As mentioned earlier, conventional DLS is usually limited to non-turbid media. The following experiments demonstrate that DDM can be applied to the investigation of concentrated CM dispersions. For this purpose, a concentration series of CM dispersions ranging from 0.05 to 8% (w/w) was prepared and measured at 30 °C. The volume fraction of the CM suspensions was estimated via viscosimetry using the Batchelor–Einstein equation η_r = 1 + 2.5kc + 6.2(kc)², where η_r is the relative viscosity, k is the voluminosity in mL g⁻¹, and c is the concentration in g mL⁻¹. The voluminosity was found to be 4.19 mL g⁻¹, which is in good agreement with the value reported in the literature.⁴⁸

The f(q, τ) functions shown in Fig. 2a–c exhibit a single relaxation process that shifts to longer times with increasing concentration. The f(q, τ) were fitted with a stretched exponential to estimate diffusion coefficients averaged over q, with stretched exponents varying between approximately 0.9 and 0.8. The measured diffusion corresponds to the slow collective diffusion of the CMs, which dominates the signal.

It is well known that colloidal systems undergo a dynamic slowing down with increasing concentration, ultimately approaching an arrested state near the colloidal glass transition.^49,50 Although the measurements shown here at a volume fraction of ϕ = 0.33 are still far from the critical packing density ϕ_c = 0.69 reported by Dahbi et al.,⁵¹ interparticle interactions are no longer negligible and the diffusion of individual micelles is increasingly hindered due to crowding.

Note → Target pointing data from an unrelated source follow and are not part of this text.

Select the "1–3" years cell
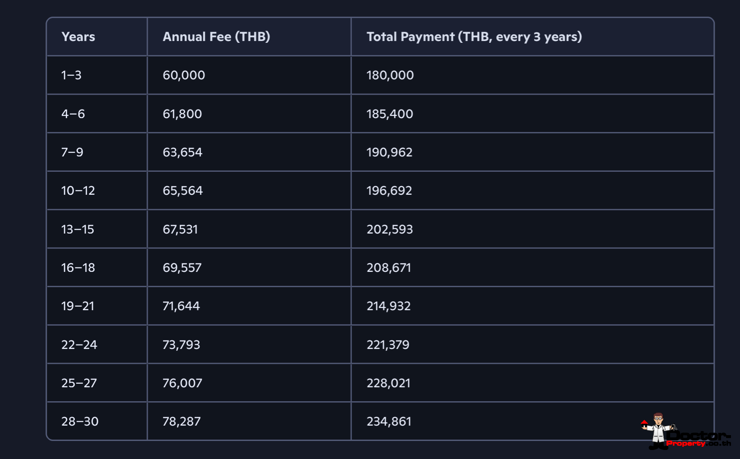The width and height of the screenshot is (740, 459). coord(72,75)
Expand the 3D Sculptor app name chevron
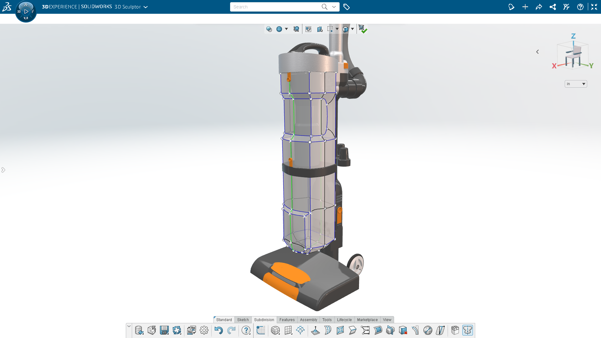 [146, 7]
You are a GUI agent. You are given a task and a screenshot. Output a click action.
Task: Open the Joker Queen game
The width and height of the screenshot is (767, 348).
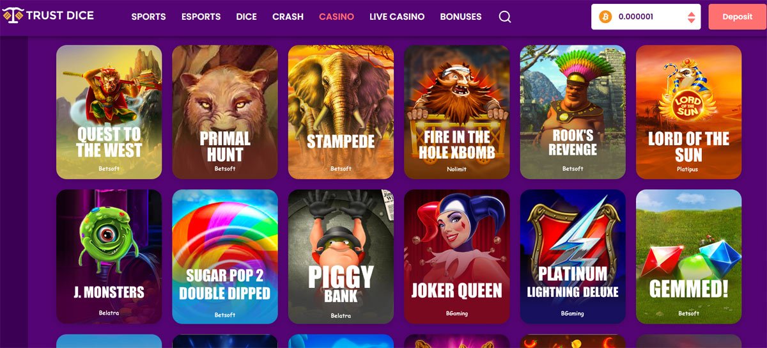pos(457,257)
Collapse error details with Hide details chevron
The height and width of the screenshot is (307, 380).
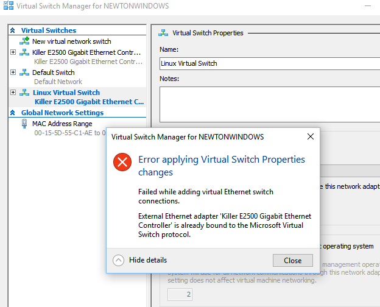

Fig. 2d shows the amplitude A(q) extracted from the DDM fits for different CM concentrations. At low concentrations, up to approximately 0.1 wt%, A(q) scales proportionally with concentration, consistent with the dilute regime where interparticle interactions are negligible. At higher concentrations, this proportionality no longer holds, reflecting the increasing role of interparticle interactions and static correlations, which affect the image-based DDM amplitude. Consequently, A(q) cannot be interpreted as a direct measure of concentration in this regime, while the dynamic information extracted from the decay of f(q, τ) remains unaffected.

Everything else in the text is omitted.